Another recurring motif is “managing Hormuz” as a test of who actually controls the global economy: the US or its adversaries. French, Indian and Middle Eastern commentators agree that the current crisis differs from previous oil shocks: Iran did not merely threaten, it temporarily closed or significantly reduced traffic through Hormuz, and the US, in response, shifted from a “kinetic” war to an economic one, imposing a naval blockade and even boarding tankers in the Indian Ocean. (apnews.com) For Indian analysts the tone is particularly acidic: a popular investment blog bluntly calls the current war “a textbook on how the wills of Washington and Tehran redefine your inflation, even if your country is officially neutral.” (reddit.com)

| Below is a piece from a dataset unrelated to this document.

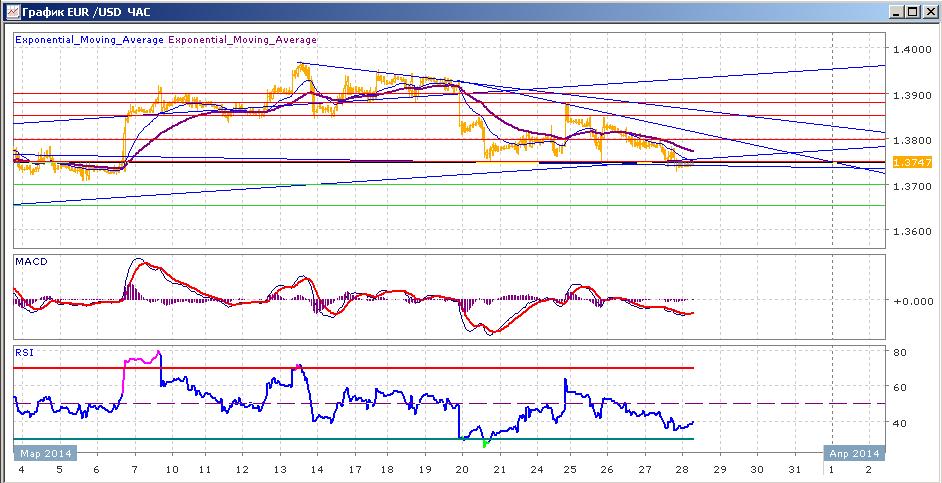The image size is (942, 483).
Task: Click date 20 on the time axis
Action: click(x=462, y=469)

Finally, a throughline — colored differently in each country — is the nuclear question: what exactly is America trying to achieve with Iran and how the world reads its arguments. Spain’s El País, whose reasoning is widely cited in French- and English-language debates, reminds readers that the 2015 nuclear deal (JCPOA), from which Trump withdrew in 2018, provided for three years the kind of effective constraints and verification on Iran’s nuclear program that neither the current war nor ultimatums have ensured. Tehran, the paper stresses, appeals to the “double standards of the West,” which does not punish the nuclear programs of India, Pakistan and especially Israel, which are outside the NPT framework. (elpais.com) For an Indian audience this argument sounds particularly stark: the country itself is outside the treaty but effectively a nuclear power, and watches the US use real and potential Iranian weapons issues as a pretext for sanctions and a military campaign while not applying the same approaches to Delhi or Jerusalem.

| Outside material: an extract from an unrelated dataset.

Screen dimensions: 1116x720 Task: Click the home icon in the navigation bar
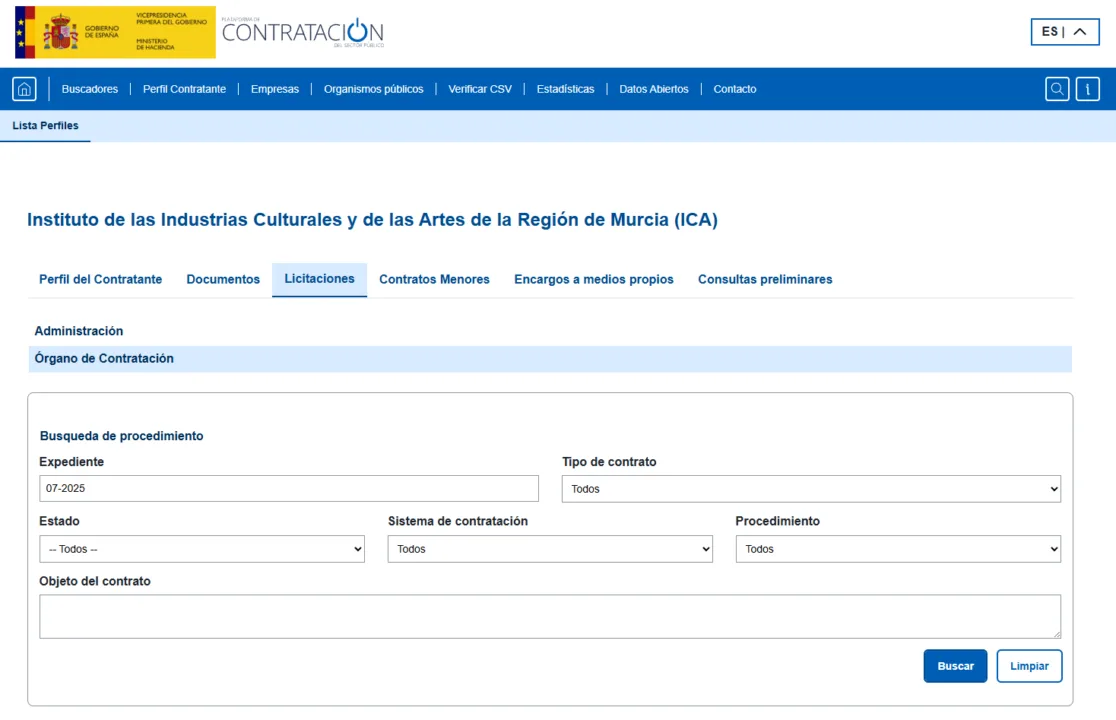point(23,89)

The Israeli debate about the nuclear issue is differently framed: for a significant part of Israel’s expert community the American strikes and blockade are a necessary element of “collective self-defense” against years of Iranian aggression and suspected nuclear intentions. Lawyers and analysts, cited in English-language Wikipedia overviews, argue that the US strike on Iran fits the right of self-defense for both Washington and its ally Israel. But even within these camps there is alarm after April: the war did not force Tehran’s capitulation, Hormuz remains a lever of pressure, and the prospect of regime change in Iran is increasingly unrealistic. (en.wikipedia.org)

Taken together, these perspectives form an unusually complex image of the United States. In the Indian picture Washington is at once a necessary partner and a source of energy and financial risk; a country whose domestic political cycles and alliances with Israel can overnight rewrite calculations about Indian inflation and the rupee. In the French view it is an ally dragging Europe into another conflict on which Europe is economically dependent but over which it has little influence; a superpower demonstrating to all the limits of its military and political will. In the Israeli view it is a complicated patron: a leader who gave Netanyahu what he dreamed of, but who leaves Israel suspended between an unfinished war, international criticism and growing skepticism at home.

The common denominator is that for India, Israel and France the US no longer looks like an unambiguous guarantor of order. America still sets the rules — whether by aircraft carriers in Hormuz or by the dollar in oil payments — but in local debates the thought grows louder: living by relying solely on Washington’s will has become too expensive a pastime.